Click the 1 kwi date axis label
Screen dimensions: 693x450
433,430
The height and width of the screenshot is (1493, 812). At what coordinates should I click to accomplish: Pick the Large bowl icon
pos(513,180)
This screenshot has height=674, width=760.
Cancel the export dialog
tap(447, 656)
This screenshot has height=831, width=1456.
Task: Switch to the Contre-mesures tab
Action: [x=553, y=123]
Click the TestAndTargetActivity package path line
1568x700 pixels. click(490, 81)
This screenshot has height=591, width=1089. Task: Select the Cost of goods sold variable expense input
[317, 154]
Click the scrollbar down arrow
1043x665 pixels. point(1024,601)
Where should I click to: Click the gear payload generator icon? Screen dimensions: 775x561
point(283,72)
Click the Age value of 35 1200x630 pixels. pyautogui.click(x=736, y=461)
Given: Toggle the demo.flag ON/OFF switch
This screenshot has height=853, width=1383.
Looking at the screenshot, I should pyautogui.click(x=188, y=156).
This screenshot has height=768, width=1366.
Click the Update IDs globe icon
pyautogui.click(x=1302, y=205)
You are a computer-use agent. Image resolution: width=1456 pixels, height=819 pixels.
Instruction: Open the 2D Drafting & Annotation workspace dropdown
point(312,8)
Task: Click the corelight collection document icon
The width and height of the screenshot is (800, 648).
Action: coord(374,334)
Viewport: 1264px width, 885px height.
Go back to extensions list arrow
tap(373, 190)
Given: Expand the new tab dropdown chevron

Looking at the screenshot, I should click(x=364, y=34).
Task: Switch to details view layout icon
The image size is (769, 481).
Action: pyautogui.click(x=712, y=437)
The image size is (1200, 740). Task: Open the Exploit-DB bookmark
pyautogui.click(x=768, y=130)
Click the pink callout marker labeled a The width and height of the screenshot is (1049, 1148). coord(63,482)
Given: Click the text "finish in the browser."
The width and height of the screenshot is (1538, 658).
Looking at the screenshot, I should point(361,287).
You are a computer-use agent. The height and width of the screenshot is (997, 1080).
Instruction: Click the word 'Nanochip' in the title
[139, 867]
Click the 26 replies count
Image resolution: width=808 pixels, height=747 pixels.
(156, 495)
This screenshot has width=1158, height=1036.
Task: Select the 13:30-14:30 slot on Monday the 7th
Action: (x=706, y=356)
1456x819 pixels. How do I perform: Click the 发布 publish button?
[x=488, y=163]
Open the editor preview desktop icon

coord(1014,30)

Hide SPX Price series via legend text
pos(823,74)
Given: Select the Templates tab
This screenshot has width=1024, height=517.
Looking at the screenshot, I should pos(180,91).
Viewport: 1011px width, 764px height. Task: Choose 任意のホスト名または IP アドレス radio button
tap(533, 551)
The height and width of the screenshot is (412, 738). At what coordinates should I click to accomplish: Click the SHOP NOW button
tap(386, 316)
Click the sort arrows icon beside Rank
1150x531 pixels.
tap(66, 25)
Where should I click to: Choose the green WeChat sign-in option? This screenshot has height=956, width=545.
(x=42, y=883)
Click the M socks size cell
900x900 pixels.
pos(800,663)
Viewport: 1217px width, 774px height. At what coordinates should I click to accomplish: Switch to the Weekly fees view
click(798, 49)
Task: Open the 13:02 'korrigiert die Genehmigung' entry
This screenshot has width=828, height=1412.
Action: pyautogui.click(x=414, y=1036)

■ ■ ■ ■ ■ ■ ■

Assignment
Everything from the line with "The height and width of the screenshot is (412, 738)." through the final line of the entries above must be duplicated exactly; both ends belong, and no other line does.

Final answer
The height and width of the screenshot is (412, 738). At what coordinates should I click to accomplish: Click the SHOP NOW button
tap(386, 316)
Click the sort arrows icon beside Rank
1150x531 pixels.
tap(66, 25)
Where should I click to: Choose the green WeChat sign-in option? This screenshot has height=956, width=545.
(x=42, y=883)
Click the M socks size cell
900x900 pixels.
pos(800,663)
Viewport: 1217px width, 774px height. At what coordinates should I click to accomplish: Switch to the Weekly fees view
click(798, 49)
Task: Open the 13:02 'korrigiert die Genehmigung' entry
This screenshot has width=828, height=1412.
Action: pyautogui.click(x=414, y=1036)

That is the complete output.